Data entries
====================
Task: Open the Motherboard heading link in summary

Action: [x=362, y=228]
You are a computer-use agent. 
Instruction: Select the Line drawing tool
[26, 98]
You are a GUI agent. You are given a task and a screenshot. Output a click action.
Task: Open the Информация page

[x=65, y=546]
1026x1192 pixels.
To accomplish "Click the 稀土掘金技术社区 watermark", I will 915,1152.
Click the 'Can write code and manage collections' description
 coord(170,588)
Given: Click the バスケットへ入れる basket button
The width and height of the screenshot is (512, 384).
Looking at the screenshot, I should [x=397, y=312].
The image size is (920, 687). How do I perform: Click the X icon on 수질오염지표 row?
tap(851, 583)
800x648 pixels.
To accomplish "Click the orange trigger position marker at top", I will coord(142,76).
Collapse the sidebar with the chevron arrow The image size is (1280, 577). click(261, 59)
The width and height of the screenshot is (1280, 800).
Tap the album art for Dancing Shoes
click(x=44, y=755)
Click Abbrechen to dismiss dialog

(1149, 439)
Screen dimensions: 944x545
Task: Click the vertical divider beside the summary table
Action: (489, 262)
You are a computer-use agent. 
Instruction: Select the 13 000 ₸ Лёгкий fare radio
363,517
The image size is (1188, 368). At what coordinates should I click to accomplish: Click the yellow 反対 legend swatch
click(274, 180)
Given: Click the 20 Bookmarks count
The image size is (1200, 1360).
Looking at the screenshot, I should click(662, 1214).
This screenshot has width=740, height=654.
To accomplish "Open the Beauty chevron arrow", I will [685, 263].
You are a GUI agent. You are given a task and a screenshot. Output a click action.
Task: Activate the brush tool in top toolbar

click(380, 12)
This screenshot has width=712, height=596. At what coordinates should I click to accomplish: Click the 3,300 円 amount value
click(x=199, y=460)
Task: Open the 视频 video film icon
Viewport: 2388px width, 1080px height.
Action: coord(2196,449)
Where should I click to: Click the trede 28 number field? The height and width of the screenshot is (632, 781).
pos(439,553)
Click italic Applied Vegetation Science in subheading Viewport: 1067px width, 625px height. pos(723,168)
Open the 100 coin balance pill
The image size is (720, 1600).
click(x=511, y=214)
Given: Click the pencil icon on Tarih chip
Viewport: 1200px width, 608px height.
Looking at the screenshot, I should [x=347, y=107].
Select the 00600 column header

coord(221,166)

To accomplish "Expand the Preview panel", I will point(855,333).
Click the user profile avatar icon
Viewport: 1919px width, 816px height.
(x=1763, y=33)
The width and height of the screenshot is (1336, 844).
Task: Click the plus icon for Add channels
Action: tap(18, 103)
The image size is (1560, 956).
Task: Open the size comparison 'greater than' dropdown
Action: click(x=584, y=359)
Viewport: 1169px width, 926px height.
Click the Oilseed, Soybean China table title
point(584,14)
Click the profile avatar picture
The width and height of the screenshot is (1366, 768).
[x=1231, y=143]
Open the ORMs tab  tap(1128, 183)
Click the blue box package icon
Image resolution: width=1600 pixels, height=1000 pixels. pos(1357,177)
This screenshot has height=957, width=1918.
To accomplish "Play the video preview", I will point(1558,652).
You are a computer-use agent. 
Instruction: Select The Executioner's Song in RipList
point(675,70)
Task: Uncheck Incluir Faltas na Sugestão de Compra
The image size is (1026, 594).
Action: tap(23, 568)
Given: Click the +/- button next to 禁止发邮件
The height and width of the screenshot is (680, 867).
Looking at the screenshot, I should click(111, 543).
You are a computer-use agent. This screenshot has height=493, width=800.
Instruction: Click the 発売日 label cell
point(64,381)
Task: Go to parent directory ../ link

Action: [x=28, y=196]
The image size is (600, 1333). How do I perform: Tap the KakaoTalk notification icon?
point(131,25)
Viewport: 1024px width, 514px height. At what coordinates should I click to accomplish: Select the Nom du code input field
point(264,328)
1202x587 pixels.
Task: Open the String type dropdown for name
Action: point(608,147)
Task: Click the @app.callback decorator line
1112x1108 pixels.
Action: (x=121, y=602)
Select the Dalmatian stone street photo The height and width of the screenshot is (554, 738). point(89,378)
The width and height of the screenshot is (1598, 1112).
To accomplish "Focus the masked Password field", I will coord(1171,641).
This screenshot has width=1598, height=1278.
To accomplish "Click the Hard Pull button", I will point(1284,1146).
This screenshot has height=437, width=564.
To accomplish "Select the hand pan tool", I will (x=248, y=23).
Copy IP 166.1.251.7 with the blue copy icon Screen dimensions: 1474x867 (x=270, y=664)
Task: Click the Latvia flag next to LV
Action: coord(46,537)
====================
▶ _DESCRIPTION OF THE TASK_: Every line of the data must be reproduced exactly.

▶ _ANSWER TO THE EXERCISE_:
Task: Open the Motherboard heading link in summary

Action: [x=362, y=228]
You are a computer-use agent. 
Instruction: Select the Line drawing tool
[26, 98]
You are a GUI agent. You are given a task and a screenshot. Output a click action.
Task: Open the Информация page

[x=65, y=546]
1026x1192 pixels.
To accomplish "Click the 稀土掘金技术社区 watermark", I will 915,1152.
Click the 'Can write code and manage collections' description
 coord(170,588)
Given: Click the バスケットへ入れる basket button
The width and height of the screenshot is (512, 384).
Looking at the screenshot, I should [x=397, y=312].
The image size is (920, 687). How do I perform: Click the X icon on 수질오염지표 row?
tap(851, 583)
800x648 pixels.
To accomplish "Click the orange trigger position marker at top", I will coord(142,76).
Collapse the sidebar with the chevron arrow The image size is (1280, 577). click(261, 59)
The width and height of the screenshot is (1280, 800).
Tap the album art for Dancing Shoes
click(x=44, y=755)
Click Abbrechen to dismiss dialog

(1149, 439)
Screen dimensions: 944x545
Task: Click the vertical divider beside the summary table
Action: (489, 262)
You are a computer-use agent. 
Instruction: Select the 13 000 ₸ Лёгкий fare radio
363,517
The image size is (1188, 368). At what coordinates should I click to accomplish: Click the yellow 反対 legend swatch
click(274, 180)
Given: Click the 20 Bookmarks count
The image size is (1200, 1360).
Looking at the screenshot, I should click(662, 1214).
This screenshot has width=740, height=654.
To accomplish "Open the Beauty chevron arrow", I will [685, 263].
You are a GUI agent. You are given a task and a screenshot. Output a click action.
Task: Activate the brush tool in top toolbar

click(380, 12)
This screenshot has width=712, height=596. At what coordinates should I click to accomplish: Click the 3,300 円 amount value
click(x=199, y=460)
Task: Open the 视频 video film icon
Viewport: 2388px width, 1080px height.
Action: coord(2196,449)
Where should I click to: Click the trede 28 number field? The height and width of the screenshot is (632, 781).
pos(439,553)
Click italic Applied Vegetation Science in subheading Viewport: 1067px width, 625px height. pos(723,168)
Open the 100 coin balance pill
The image size is (720, 1600).
click(x=511, y=214)
Given: Click the pencil icon on Tarih chip
Viewport: 1200px width, 608px height.
Looking at the screenshot, I should [x=347, y=107].
Select the 00600 column header

coord(221,166)

To accomplish "Expand the Preview panel", I will point(855,333).
Click the user profile avatar icon
Viewport: 1919px width, 816px height.
(x=1763, y=33)
The width and height of the screenshot is (1336, 844).
Task: Click the plus icon for Add channels
Action: tap(18, 103)
The image size is (1560, 956).
Task: Open the size comparison 'greater than' dropdown
Action: click(x=584, y=359)
Viewport: 1169px width, 926px height.
Click the Oilseed, Soybean China table title
point(584,14)
Click the profile avatar picture
The width and height of the screenshot is (1366, 768).
[x=1231, y=143]
Open the ORMs tab  tap(1128, 183)
Click the blue box package icon
Image resolution: width=1600 pixels, height=1000 pixels. pos(1357,177)
This screenshot has height=957, width=1918.
To accomplish "Play the video preview", I will point(1558,652).
You are a computer-use agent. 
Instruction: Select The Executioner's Song in RipList
point(675,70)
Task: Uncheck Incluir Faltas na Sugestão de Compra
The image size is (1026, 594).
Action: tap(23, 568)
Given: Click the +/- button next to 禁止发邮件
The height and width of the screenshot is (680, 867).
Looking at the screenshot, I should click(111, 543).
You are a computer-use agent. This screenshot has height=493, width=800.
Instruction: Click the 発売日 label cell
point(64,381)
Task: Go to parent directory ../ link

Action: [x=28, y=196]
The image size is (600, 1333). How do I perform: Tap the KakaoTalk notification icon?
point(131,25)
Viewport: 1024px width, 514px height. At what coordinates should I click to accomplish: Select the Nom du code input field
point(264,328)
1202x587 pixels.
Task: Open the String type dropdown for name
Action: point(608,147)
Task: Click the @app.callback decorator line
1112x1108 pixels.
Action: (x=121, y=602)
Select the Dalmatian stone street photo The height and width of the screenshot is (554, 738). point(89,378)
The width and height of the screenshot is (1598, 1112).
To accomplish "Focus the masked Password field", I will coord(1171,641).
This screenshot has width=1598, height=1278.
To accomplish "Click the Hard Pull button", I will point(1284,1146).
This screenshot has height=437, width=564.
To accomplish "Select the hand pan tool", I will (x=248, y=23).
Copy IP 166.1.251.7 with the blue copy icon Screen dimensions: 1474x867 (x=270, y=664)
Task: Click the Latvia flag next to LV
Action: coord(46,537)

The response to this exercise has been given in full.